- [Brief] Each line from the one containing "Click the Expand button in sensor popup" to the end of the entries is to be repeated exactly, and no other line.

━━━━━ Records supplied ━━━━━

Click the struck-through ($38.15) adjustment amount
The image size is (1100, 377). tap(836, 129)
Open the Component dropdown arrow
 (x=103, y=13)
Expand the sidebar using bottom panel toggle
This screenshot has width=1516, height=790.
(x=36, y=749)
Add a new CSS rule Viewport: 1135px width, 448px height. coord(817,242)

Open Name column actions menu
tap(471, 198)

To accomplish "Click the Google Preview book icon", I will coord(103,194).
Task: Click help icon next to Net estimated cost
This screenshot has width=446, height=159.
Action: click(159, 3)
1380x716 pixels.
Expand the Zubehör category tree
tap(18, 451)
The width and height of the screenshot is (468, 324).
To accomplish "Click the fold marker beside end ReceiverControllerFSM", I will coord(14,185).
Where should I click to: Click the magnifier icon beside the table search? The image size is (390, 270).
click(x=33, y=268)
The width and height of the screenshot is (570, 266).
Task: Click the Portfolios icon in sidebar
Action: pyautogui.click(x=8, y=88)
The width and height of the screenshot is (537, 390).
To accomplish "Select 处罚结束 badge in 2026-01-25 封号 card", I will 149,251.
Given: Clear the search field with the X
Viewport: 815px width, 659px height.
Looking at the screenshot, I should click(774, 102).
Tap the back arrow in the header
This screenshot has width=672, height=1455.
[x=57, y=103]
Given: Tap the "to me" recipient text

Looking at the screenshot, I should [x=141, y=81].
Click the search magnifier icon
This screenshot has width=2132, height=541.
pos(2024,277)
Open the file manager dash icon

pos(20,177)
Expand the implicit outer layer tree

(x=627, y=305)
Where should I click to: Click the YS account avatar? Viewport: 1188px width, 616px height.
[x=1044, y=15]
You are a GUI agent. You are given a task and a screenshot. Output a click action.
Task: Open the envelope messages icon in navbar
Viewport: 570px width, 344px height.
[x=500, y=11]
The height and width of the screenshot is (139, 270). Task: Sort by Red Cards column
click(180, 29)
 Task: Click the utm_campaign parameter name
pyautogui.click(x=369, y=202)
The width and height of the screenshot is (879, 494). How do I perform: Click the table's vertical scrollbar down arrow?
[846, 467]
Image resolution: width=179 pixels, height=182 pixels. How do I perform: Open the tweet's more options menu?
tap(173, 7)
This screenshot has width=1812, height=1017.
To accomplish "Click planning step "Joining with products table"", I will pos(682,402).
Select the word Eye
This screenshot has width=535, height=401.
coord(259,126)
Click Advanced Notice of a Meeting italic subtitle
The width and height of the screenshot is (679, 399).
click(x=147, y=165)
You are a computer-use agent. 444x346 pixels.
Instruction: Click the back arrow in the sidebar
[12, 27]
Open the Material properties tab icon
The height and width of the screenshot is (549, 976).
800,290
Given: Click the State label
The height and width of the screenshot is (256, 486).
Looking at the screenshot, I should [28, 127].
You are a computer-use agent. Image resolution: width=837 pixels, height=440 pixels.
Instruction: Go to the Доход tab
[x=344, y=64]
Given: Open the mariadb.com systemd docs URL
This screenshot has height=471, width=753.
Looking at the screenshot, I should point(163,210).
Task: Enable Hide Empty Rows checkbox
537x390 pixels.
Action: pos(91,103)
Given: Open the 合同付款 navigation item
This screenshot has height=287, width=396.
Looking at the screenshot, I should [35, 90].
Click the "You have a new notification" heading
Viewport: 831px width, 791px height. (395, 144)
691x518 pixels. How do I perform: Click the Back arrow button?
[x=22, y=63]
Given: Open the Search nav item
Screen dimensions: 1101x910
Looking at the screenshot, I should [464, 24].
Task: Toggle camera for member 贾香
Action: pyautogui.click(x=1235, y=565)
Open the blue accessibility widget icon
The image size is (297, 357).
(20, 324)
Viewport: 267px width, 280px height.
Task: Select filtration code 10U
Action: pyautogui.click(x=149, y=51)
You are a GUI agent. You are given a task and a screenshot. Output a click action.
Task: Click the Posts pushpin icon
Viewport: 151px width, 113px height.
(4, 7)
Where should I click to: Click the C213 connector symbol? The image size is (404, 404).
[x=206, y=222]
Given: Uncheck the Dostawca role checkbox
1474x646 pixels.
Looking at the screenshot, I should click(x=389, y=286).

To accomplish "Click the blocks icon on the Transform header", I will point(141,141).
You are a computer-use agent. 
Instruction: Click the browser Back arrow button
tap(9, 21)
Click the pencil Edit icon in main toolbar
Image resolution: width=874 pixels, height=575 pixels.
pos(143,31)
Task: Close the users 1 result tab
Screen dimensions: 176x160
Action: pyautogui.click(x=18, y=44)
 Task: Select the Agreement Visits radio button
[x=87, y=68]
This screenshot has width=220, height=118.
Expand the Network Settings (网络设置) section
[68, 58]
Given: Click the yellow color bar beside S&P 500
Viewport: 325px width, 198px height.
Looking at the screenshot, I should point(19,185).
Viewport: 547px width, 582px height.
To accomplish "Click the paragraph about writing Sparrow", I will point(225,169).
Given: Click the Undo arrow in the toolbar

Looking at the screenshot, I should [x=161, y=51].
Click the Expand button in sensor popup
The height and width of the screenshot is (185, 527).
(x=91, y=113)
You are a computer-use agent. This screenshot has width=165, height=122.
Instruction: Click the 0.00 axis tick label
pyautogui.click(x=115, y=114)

━━━━━

- [Completed task]
Click the Expand button in sensor popup
The height and width of the screenshot is (185, 527).
(x=91, y=113)
You are a computer-use agent. This screenshot has width=165, height=122.
Instruction: Click the 0.00 axis tick label
pyautogui.click(x=115, y=114)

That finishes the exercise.